Styling
Movie Masher supports several powerful mechanisms to change the appearance of the editing interface without adjusting the React components themselves, as described in the Client Developer Guide. Most components render their HTML elements with a class
attribute, so styling is fairly straightforward. Graphical elements like icons are represented as SVG elements, with their fill
attributes set to 'currentColor' so they are rendered in its parent's text color.
While Movie Masher does bundle what could be discreet SVG files into React components that instead render SVG elements, it does not attempt to do the same with CSS rules. These are currently bundled into a dedicated CSS file and imported via a LINK element in the HEAD, instead of any JavaScript-based alternative. This may change as web components are more fully supported.
Themes
A Movie Masher theme package contains a collection of SVG icons utilized in the editing interface, as well as CSS rules that control layout and styling of its components.
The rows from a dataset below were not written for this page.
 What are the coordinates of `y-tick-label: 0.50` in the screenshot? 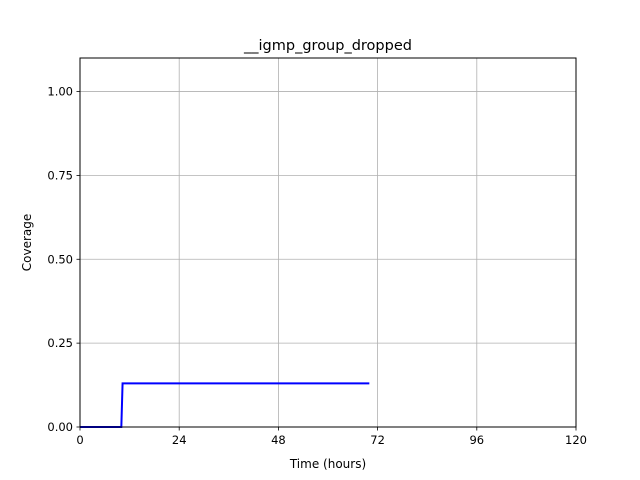 It's located at (60, 259).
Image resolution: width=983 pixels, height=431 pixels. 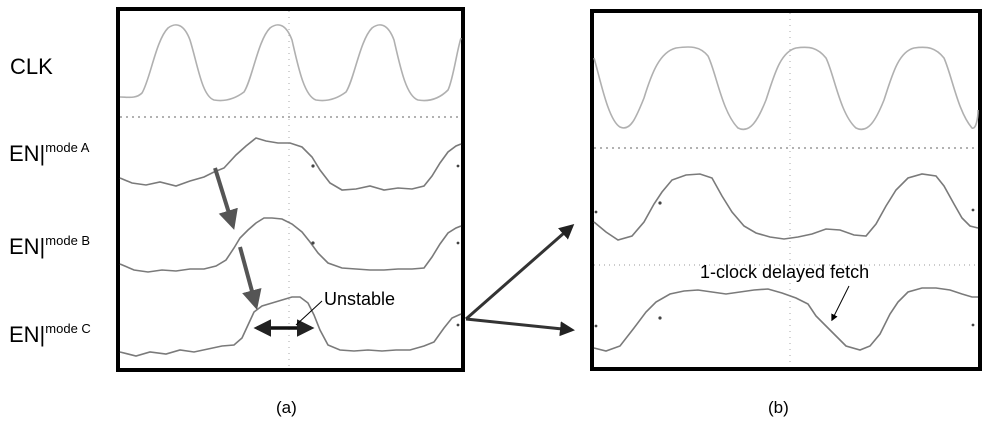 What do you see at coordinates (290, 164) in the screenshot?
I see `en-mode-a-trace` at bounding box center [290, 164].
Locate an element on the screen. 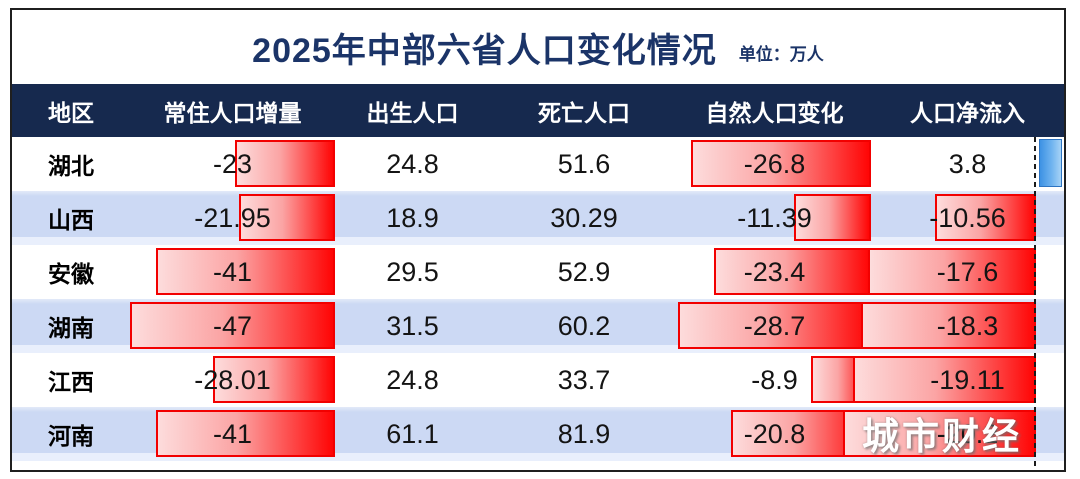 This screenshot has width=1080, height=479. cell-natural_change: -26.8 is located at coordinates (774, 164).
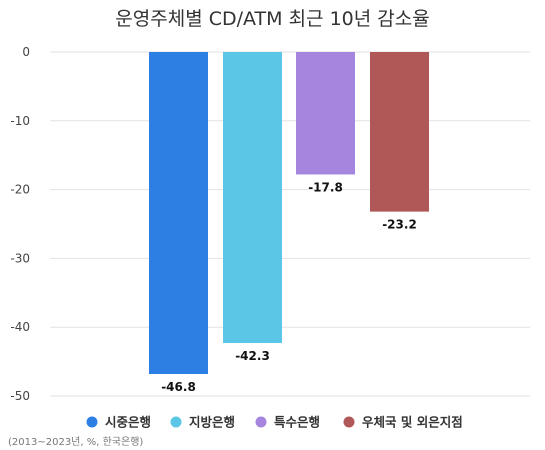 This screenshot has height=450, width=545. Describe the element at coordinates (412, 422) in the screenshot. I see `legend-label: 우체국 및 외은지점` at that location.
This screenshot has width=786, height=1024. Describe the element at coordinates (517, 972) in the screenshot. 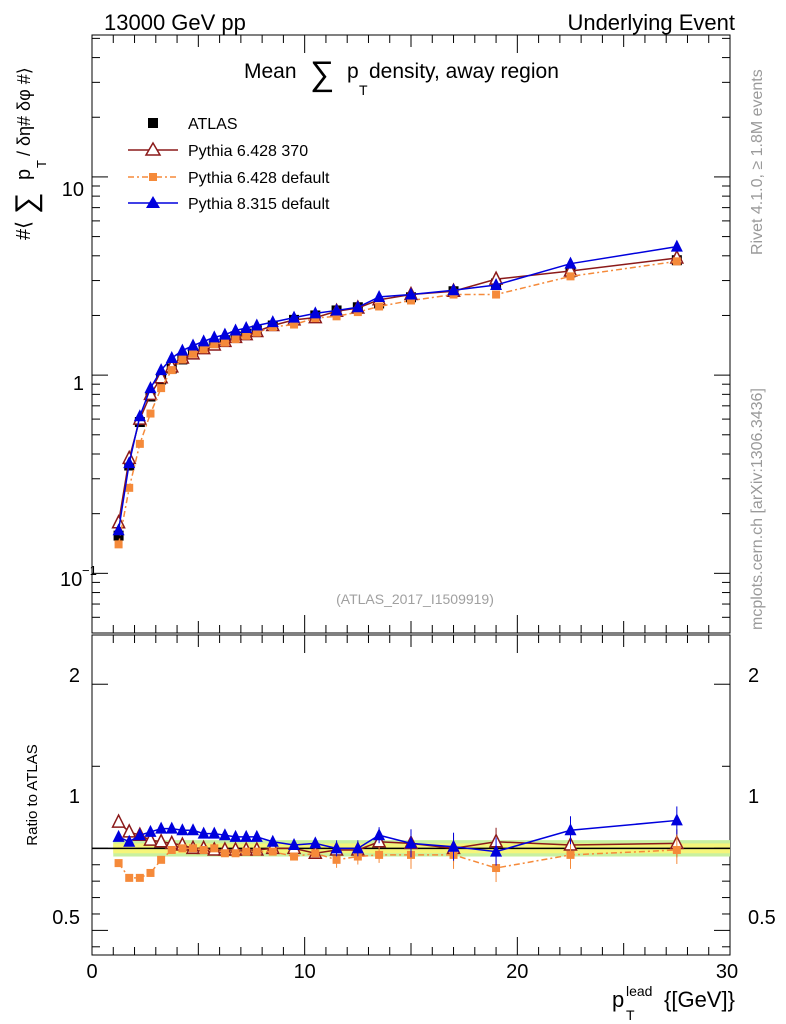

The Default Theme package exports just a single Icons
object with values containing a small subset of the
React Icons components related to media playback and editing. The package also contains a file at /moviemasher.css containing CSS defining all coloring and sizing rules, which is a concatenation of all the files in the /src/css directory.
Icons
The MasherDefaultProps function in the React Client package supports an icons
property in its argument object which defaults to the Icons
object from the default theme. This is passed to similar *DefaultProps
functions and stored in the MasherContext for use by more dynamic components. Properties in the object are optional, so uneeded if the specific components that use them aren't ultimately being included in the interface.
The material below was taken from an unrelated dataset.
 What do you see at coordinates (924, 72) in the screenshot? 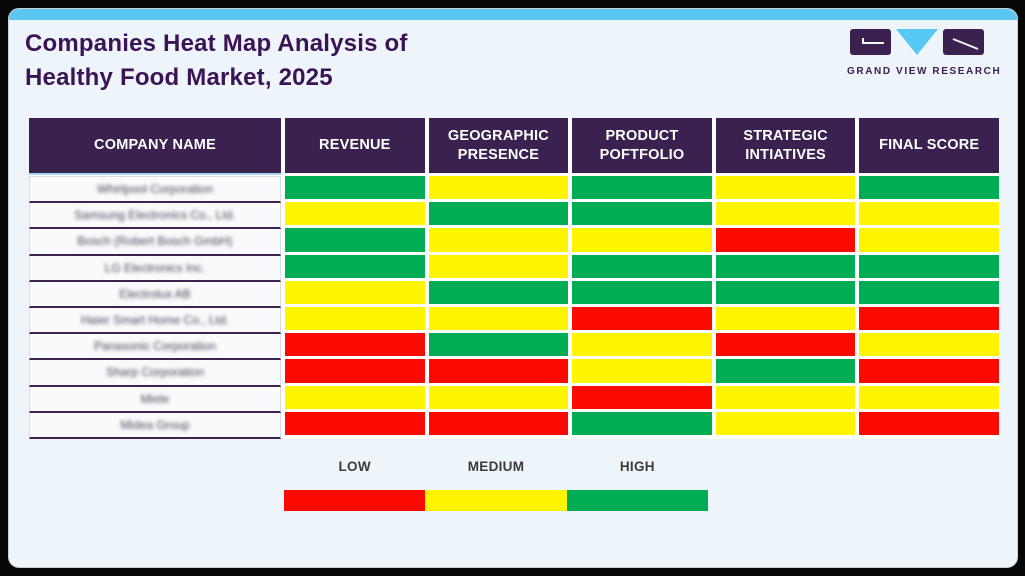
I see `gvr-logo-text: GRAND VIEW RESEARCH` at bounding box center [924, 72].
Here's an example of overriding a single icon with a PNG image:
It's important to include a unique key
attribute in your component instance since multiple icons often render as siblings. If your component returns an SVG node it should have a proper viewBox
attribute, and its fill
attribute set to 'currentColor' to be styled with the current color
inherited from its parent.
CSS
Modern CSS techniques like flex, grid, and variables provide a relatively simple means to powerfully affect the graphical appearance of the Editor.
CSS variables are used extensively within declarations to avoid repetition and allow nested components to elegantly override styling. Typically the coloring and sizing of all elements can be effectively controlled by overridding just a few variables. The grid-template-*
properties are utilized to layout the main panels in an intuitive way.
If only a few changes are needed, it's typically easiest to just redefine select styles. For more elaborate changes, you may want to generate your own CSS file.
Coloring
Movie Masher utilizes the HSL color model to generate a flexible palette with wide tonal range from a small collection of variables. It contains twelve core colors which can be broadly categorized as back and fore with primary, secondary, and tertiary variations. Two additional variations of the secondary foreground color (used in panel headers and footers) are included to promote or demote child components.
It is expected that text or icons painted in a foreground color will always contrast well with the corresponding background color. To achieve this, Movie Masher defines six lum-*
luminance variables (primary
, secondary
, and tertiary
variations of back
and fore
) which are combined with two hue-*
variables and three sat-*
saturation variables to produce the dozen core colors.
These HSL variables are not used outside this file, so it's okay to remove them and define the back-*
, fore-*
, and color-*
variables in some other way. The primary benefit to this approach is the ability to specify a different set of lum-*
variables for both light and dark modes, as we do here.
The primary background color typically matches the page background color, and is used around and between the panels as well as within their content areas. The secondary background color is used in panel borders, headers, and footers as well as content elements (clips in timeline, effects in inspector, and definitions in browser). The tertiary background color is used to demote in light mode.
The primary foreground color typically matches the page text color, and is used for text labels within the inspector. The secondary foreground color is used for borders and text of content elements, as well as text and icon buttons within headers and footers. The tertiary foreground color is the default for any other text or icons.
The color-*
variants of these are used to paint selected content elements. During drag operations the background color is used to highlight areas that can potentially be dropped into. The foreground color is used for the timeline scrubber control, and to promote its buttons.
The icon button currently selected in the browser header is painted with the promote foreground color, as are the enabled buttons withing the timeline header. These buttons paint with the demote foreground color when disabled.Generally when something selected is hovered over, the next level of colors is used - for instance tertiary colors are swapped for secondary ones. When something promoted is hovered over, it is temporarily not promoted (but also not demoted) which effectively desaturates the element.